Sky Sports Cricket Podcast

“There was a constant feeling of alertness, adrenaline, being worried about what was going on and how I was feeling. A panic.

“When you put all these things together, are in a foreign country, and are confined to a hotel, it escalates very fast. We tried all sorts of things. Meditation, various drugs to calm me down, but it just didn’t have any effect because it was so big, so great,

“One night the doctor spent time in my room, trying to help me get to sleep, but I couldn’t sleep. I was so tired the next morning having taken sleeping tablets and then I went to the ground, in these temperatures, having not eaten or drunk anything. With your adrenaline you just about manage it and the best thing I could do was be out there batting as it was distracting me.

“The minute I got out, I knew I was gone. I was in tears, I cracked. It fell to pieces at that point, the world was coming down on me at a rate of knots. I was in floods of tears in the changing room and everyone knew something was wrong. They just didn’t know what.”

Trescothick – who brought his playing career to an end last summer – believes cricket authorities are now more adept at supporting players with mental health issues.

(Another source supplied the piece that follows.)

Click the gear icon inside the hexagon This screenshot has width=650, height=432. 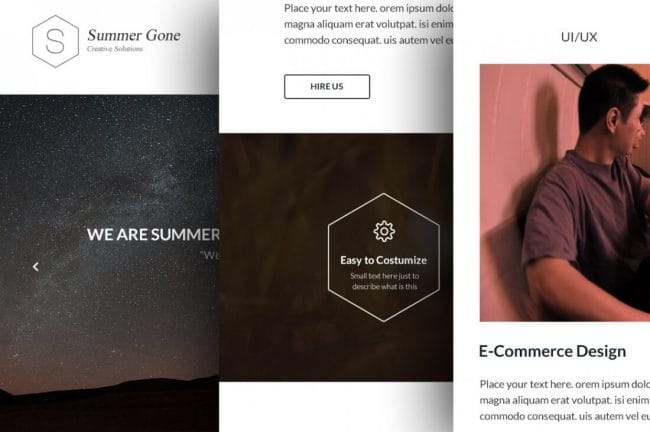click(384, 231)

The former Somerset batsman also says he is now more in control of his own condition, even though he has not “put it to bed”.

“It wasn’t until after this point that we worked out what was going on. We had to up-skill ourselves in every department. The cricket boards had to get better and they did. Accepting it is so much greater now than it was initially,” added Trescothick.

“I haven’t found a way to put it to bed and forget about it. I accept it but it lies dormant in me until something kicks me off. I am so much more in control of it – 90 per cent of the time I feel it spark inside me I carry on as normal.